Could the same wave of voter anger over ObamaCare be building in another deep-blue state?  The Yankee Institute did an IVR poll of over 1500 Connecticut voters to determine whether the state, represented by two Democratic Senators, supports the health-care system overhaul currently in Congress.   The survey found what could be warning signs of another blue-state revolt:

  • Connecticut residents oppose the current bills in Congress by a margin of 51-34 percent
  • By a margin of 62-29 percent, Connecticut residents believe Congress has rushed the process and should take more time to get it right
  • More than three-quarters of voters, 77 percent, say they are very concerned or somewhat concerned that changes in health care will result in more government spending, higher taxes, and a bigger budget deficit.  61% described theselves as “very concerned” about these possibilities
  • Half of state residents say the changes to health care being considered will do more harm than good

That’s not all they found, either.  Almost every question on this survey contains bad news for Democrats — and explains why Joe Lieberman wanted to slow down the process and work on incremental reforms.  In fact, voters with an opinion on reform strategy broke almost 2-1 for the incremental approach rather than comprehensive reform, 44%/23%.  The additional 33% with no opinion could very well be those who want to leave the system as it is; 49.8% said that government action will do more harm than good, and an additional 14% were undecided on government action.  Only 36% said that government intervention was necessary.

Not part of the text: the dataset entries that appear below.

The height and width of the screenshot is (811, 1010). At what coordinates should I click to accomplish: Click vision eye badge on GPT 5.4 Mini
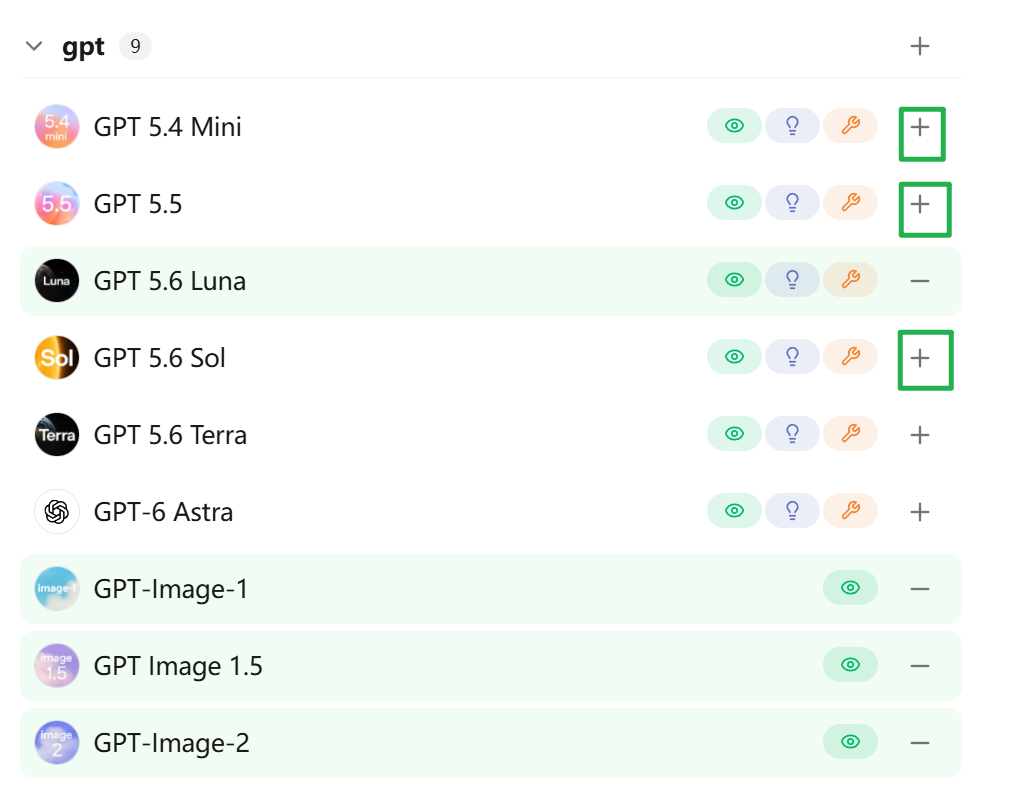pos(734,126)
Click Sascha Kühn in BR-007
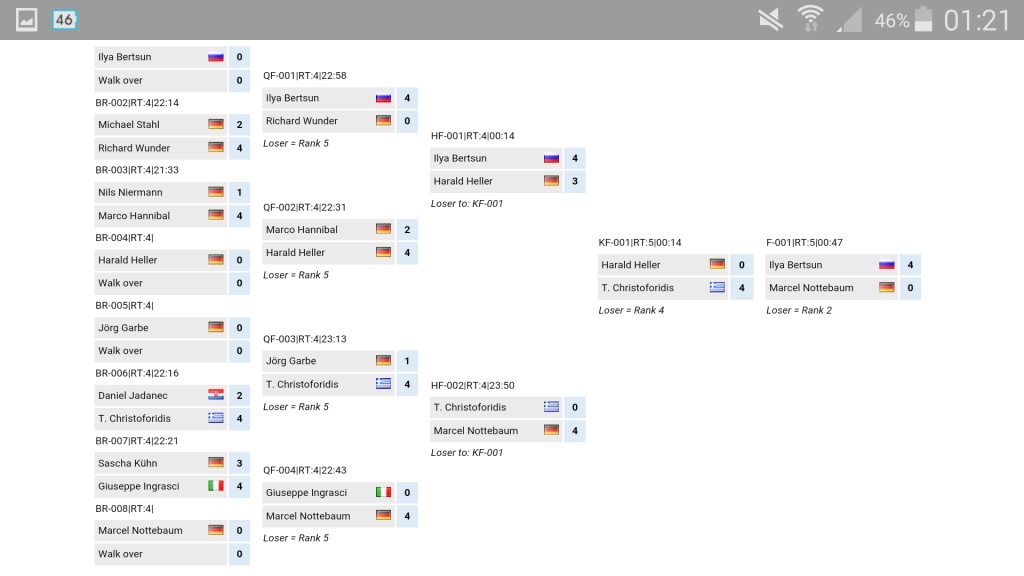 pyautogui.click(x=127, y=464)
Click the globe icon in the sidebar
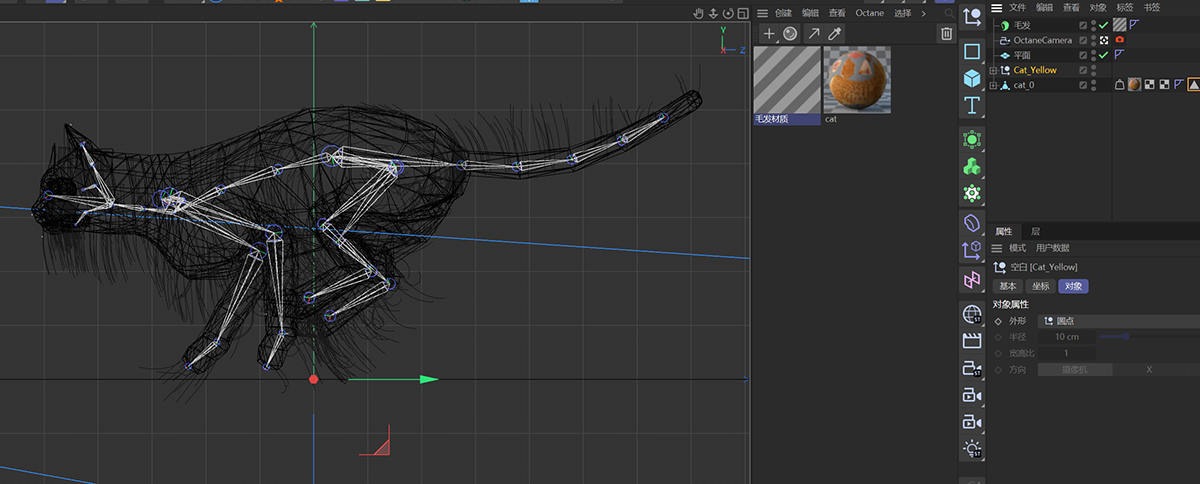The height and width of the screenshot is (484, 1200). point(971,314)
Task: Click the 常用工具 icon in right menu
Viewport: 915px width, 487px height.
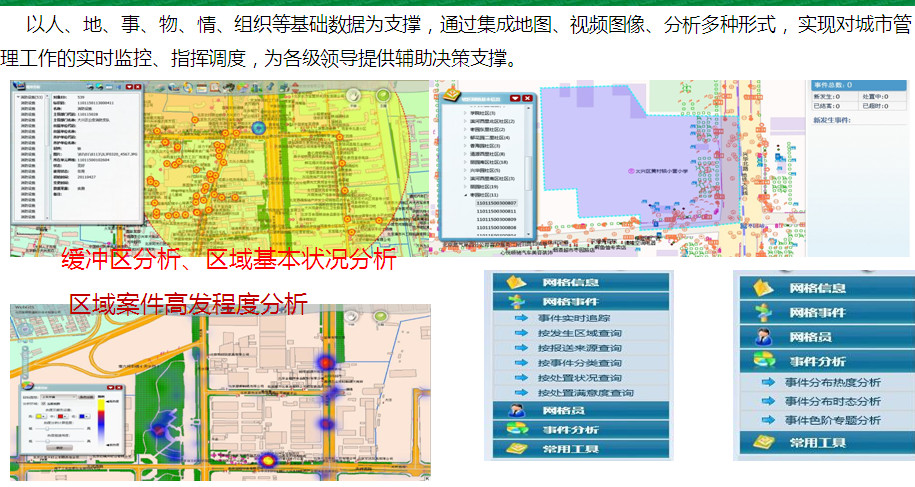Action: coord(763,442)

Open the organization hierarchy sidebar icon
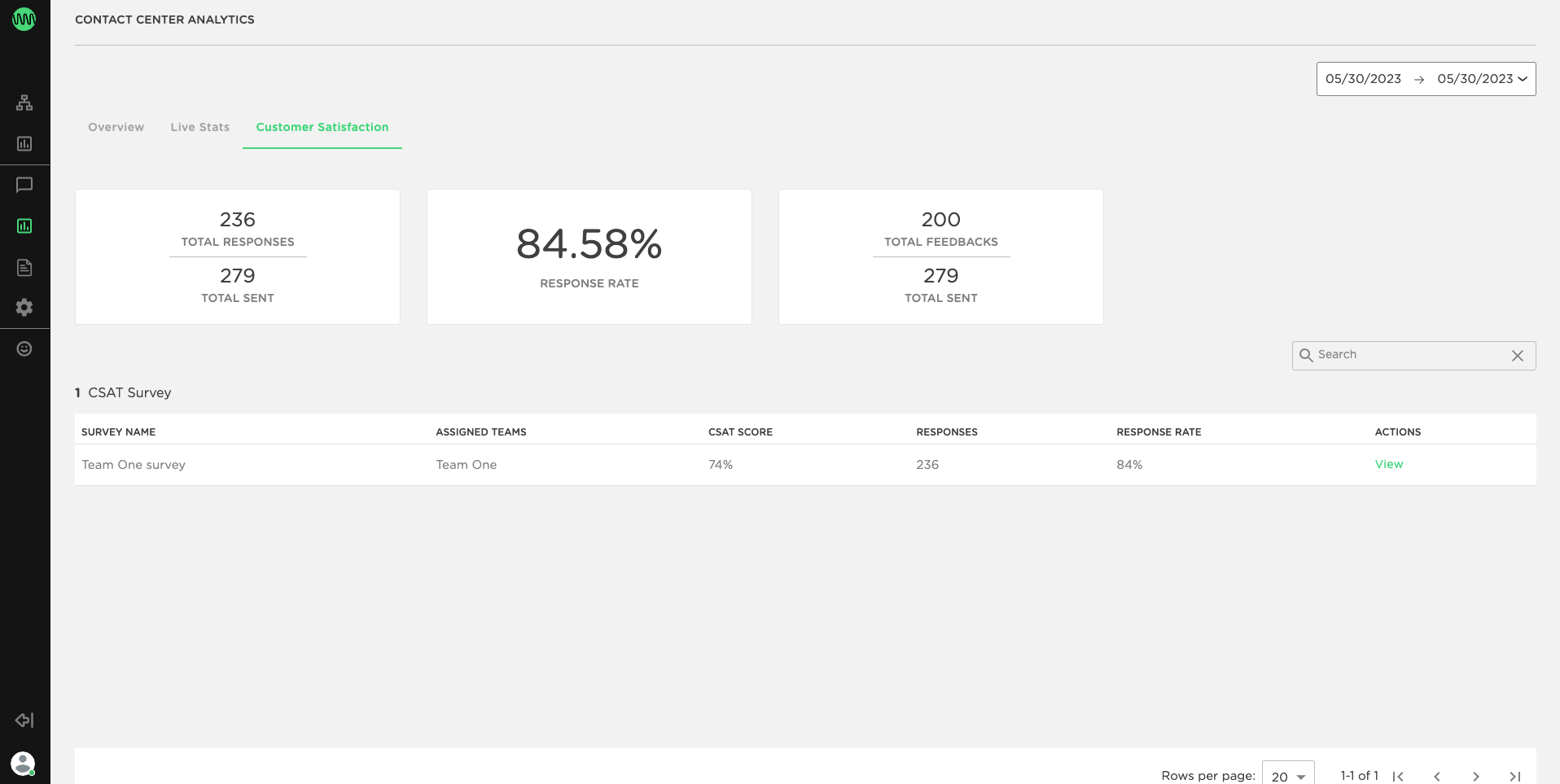coord(24,103)
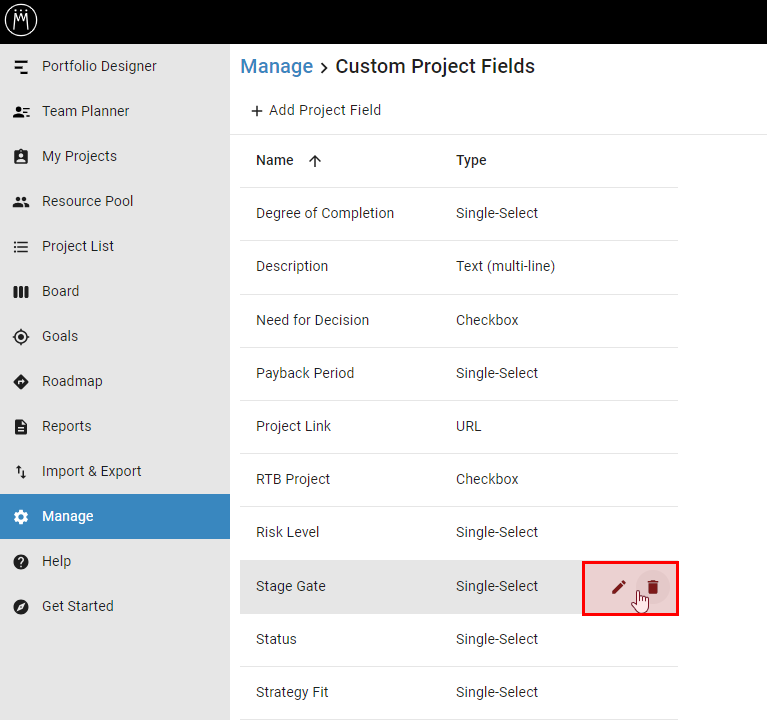The width and height of the screenshot is (767, 720).
Task: Toggle sort order with Name arrow
Action: [x=315, y=160]
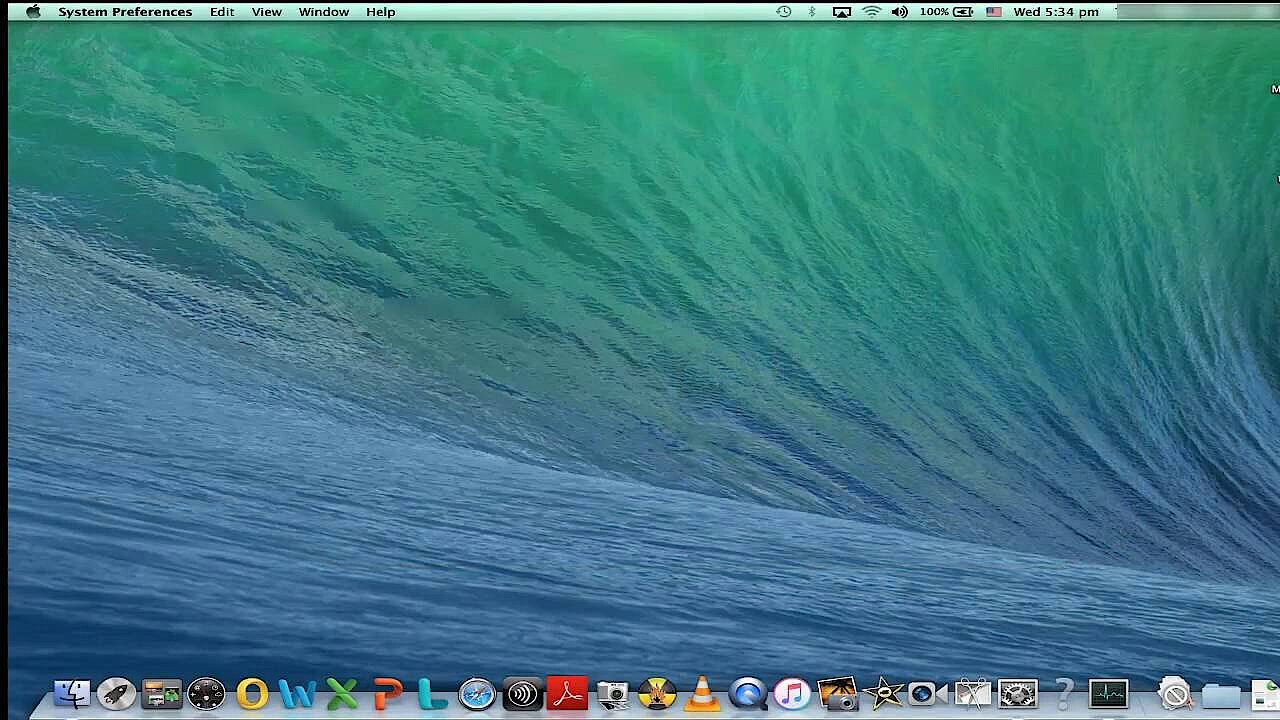The image size is (1280, 720).
Task: Open the volume control in menu bar
Action: pyautogui.click(x=900, y=12)
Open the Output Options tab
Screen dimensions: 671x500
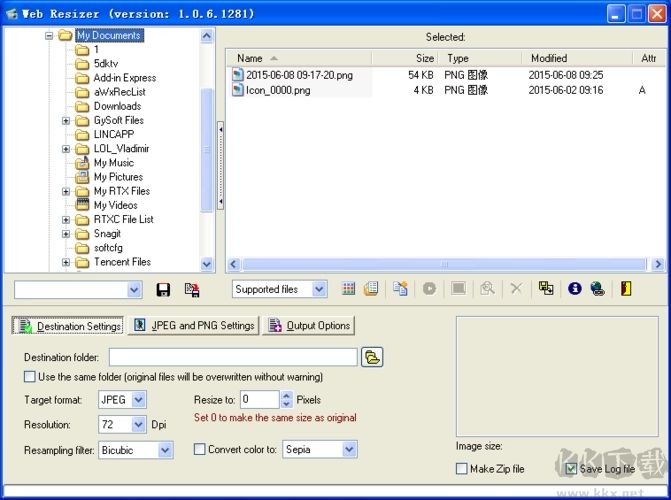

In a recession, the idea of taxing businesses doesn’t get very much traction, either.  Only 31% of Connecticut voters support tax penalties for businesses that don’t offer health insurance, while 44% oppose it altogether.  That opposition jumps to 59% when the question of individual mandates gets asked in the form of tax penalties, and support drops to 24%.

Most interesting for such a blue state, the idea of expanding Medicaid to gain universal coverage is a non-starter.  Only 26% support the proposal, while 47% oppose.  The entire point of the effort was supposedly to get everyone insured, and even traditionally liberal voters in Connecticut pass on the idea of hammering state budgets to do it.

It’s not just one or two aspects of the bill that Connecticut voters dislike — it’s everything.  If ObamaCare is this unpopular in Connecticut, imagine how popular it has become elsewhere.  AG Richard Blumenthal has swamped the competition for Chris Dodd’s Senate seat since Dodd announced his retirement, but that may change significantly if Democrats insist on jamming this bill down America’s throat.

Update: Keith Hennessey declares ObamaCare dead.